**STUDY QUESTIONS**
A: Answer these questions about the review of the movie Tommy:
(i) Who kills Tommy's parents?
(ii) In which scene does the full circle of the sun first appear in the movie?
(iii) What game does the review give as an example of the human games that do not achieve transcendence?
B: In the review of the movie Tommy, rewrite the passage starting with "With this closing" and going on through "generations to come.", with "chess" in place of "pinball".

**TEXT PROVIDED**
By being the guru of his Church, Tommy is able to keep his mother and stepfather under control. He becomes morally superior and financially omnipotent, so they can’t impinge on his freedom. One problem remains, however – nobody really needs his religion. This becomes quite clear when rebellion breaks out among Tommy’s followers, and they kill his parents and desert him. He lost his followers as quickly as he gained them. And there’s little time for mourning his mother’s death, either. Tommy’s mother has done little to make herself sympathetic throughout the movie. She has never been a mother in the sense of devoting herself to her child’s happiness. At its apex, her self-torment amounts to nothing more than reveling in maudlin sentiment while writhing drunkenly in her snow-white bedroom, cavorting with a champagne bottle as the television successively spews bubbles, canned beans, and offal over her fish-net bedecked body, culminating in sinuous humping on a shit-smeared, man-sized tubular pillow. So the farewell to Mom is a brief affair that releases Tommy from bondage to the person who forced him to keep a crippling secret, ruining his life in order to conceal her own guilt.
Tommy at last realizes he’s not a spiritual guide, he’s one more human being, who needs to learn from other people, from all humanity. At last, he sings triumphantly, “Right behind you, I see the millions." Ascending to the mountaintop, he reaches the peak and triumphantly greets the rising sun, a huge, warm, reddish sphere that enhaloes his entire body in a victorious stance, legs apart, arms spread in exultation. This is only the second time the full circle of the sun has appeared in this movie filled with shiny spheres and moons. The first time was in the first scene, where Tommy’s dad, in mountaineering garb, reached the peak of the same mountain at sunset, and then began his descent, as we know, into death. Tommy returns to the mountain and the sun reunites him with his father and his vital inheritance as a living human.
With this closing scene, Russell has literally fitted the entire opera between the two celestial spheres, the sun and moon, raising every human’s battle to break out of the lies that conceal reality to an epic level. Transcendence, Russell seems to be saying, isn’t achieved by playing human games like pinball, in which you progress through a linear pattern to higher and higher numbers, and judge your success by popular acclaim. Rather, it is an adventure that you do not begin until you throw over the oppressors that prevent you from speaking the truth. Russell concludes a work that takes over your senses at high speed and high volume with a message that, although born from the turmoil of the sixties, will resonate meaningfully for generations to come.

**RAW DATA**

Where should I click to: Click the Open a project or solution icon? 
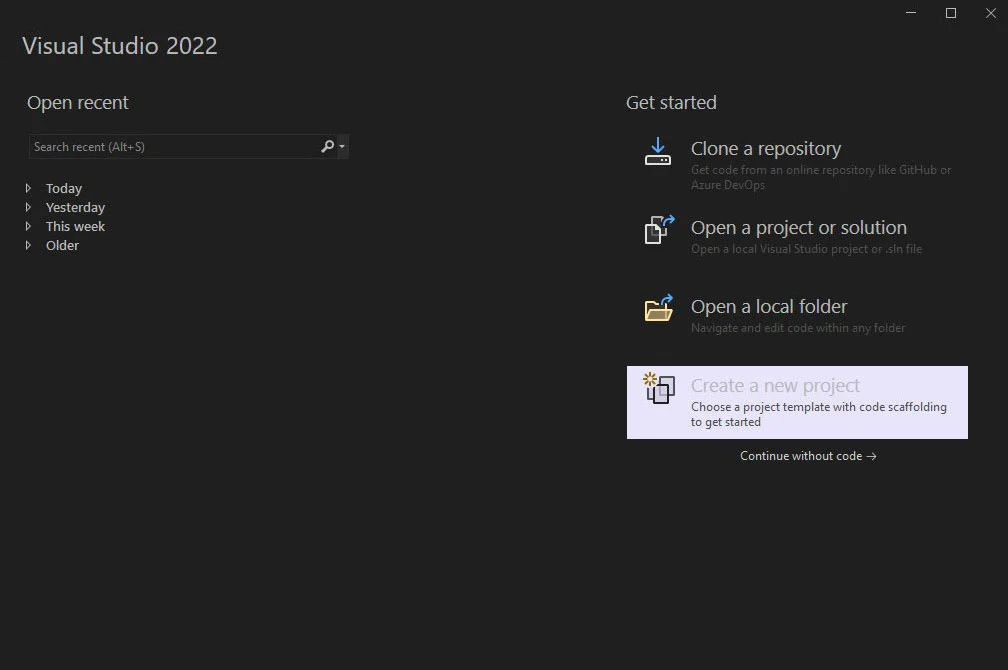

---

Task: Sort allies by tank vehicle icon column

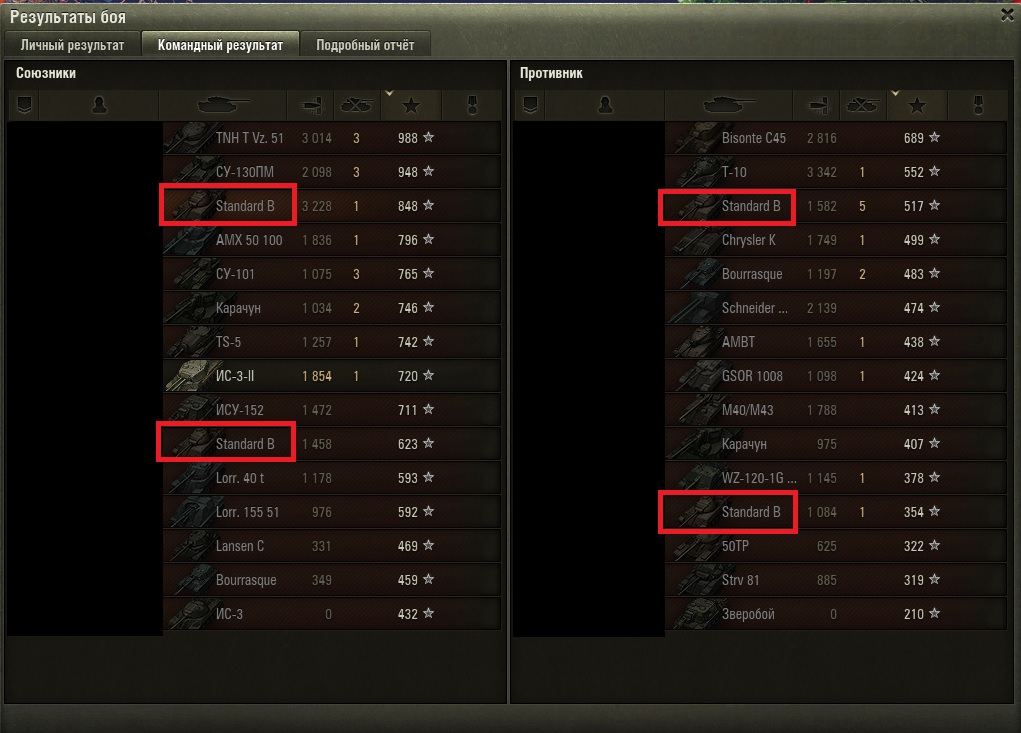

* * *

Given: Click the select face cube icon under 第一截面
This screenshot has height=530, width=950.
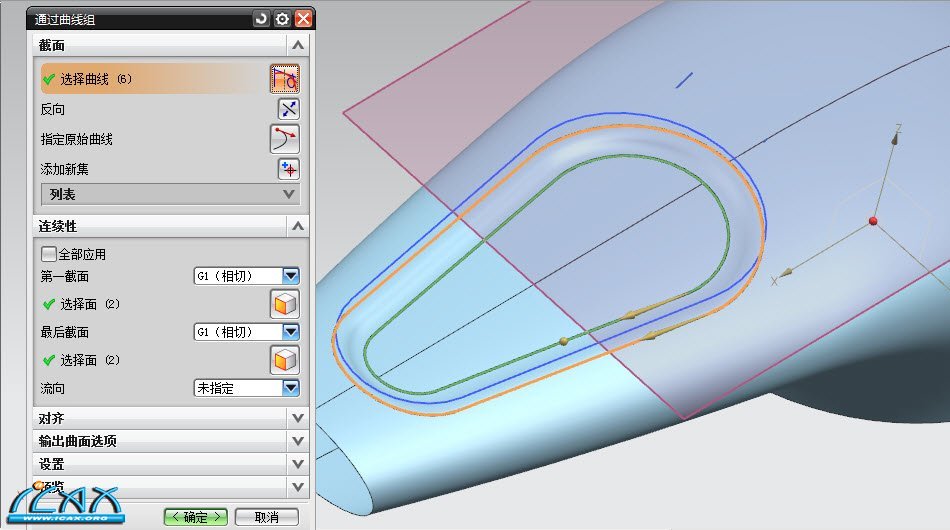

**WRITTEN ANSWERS**
A:
(i) Tommy's followers kill his parents when rebellion breaks out among them.
(ii) It first appears in the first scene, where Tommy's dad, in mountaineering garb, reaches the peak of the same mountain at sunset.
(iii) Pinball.

B:
With this closing scene, Russell has literally fitted the entire opera between the two celestial spheres, the sun and moon, raising every human’s battle to break out of the lies that conceal reality to an epic level. Transcendence, Russell seems to be saying, isn’t achieved by playing human games like chess, in which you progress through a linear pattern to higher and higher numbers, and judge your success by popular acclaim. Rather, it is an adventure that you do not begin until you throw over the oppressors that prevent you from speaking the truth. Russell concludes a work that takes over your senses at high speed and high volume with a message that, although born from the turmoil of the sixties, will resonate meaningfully for generations to come.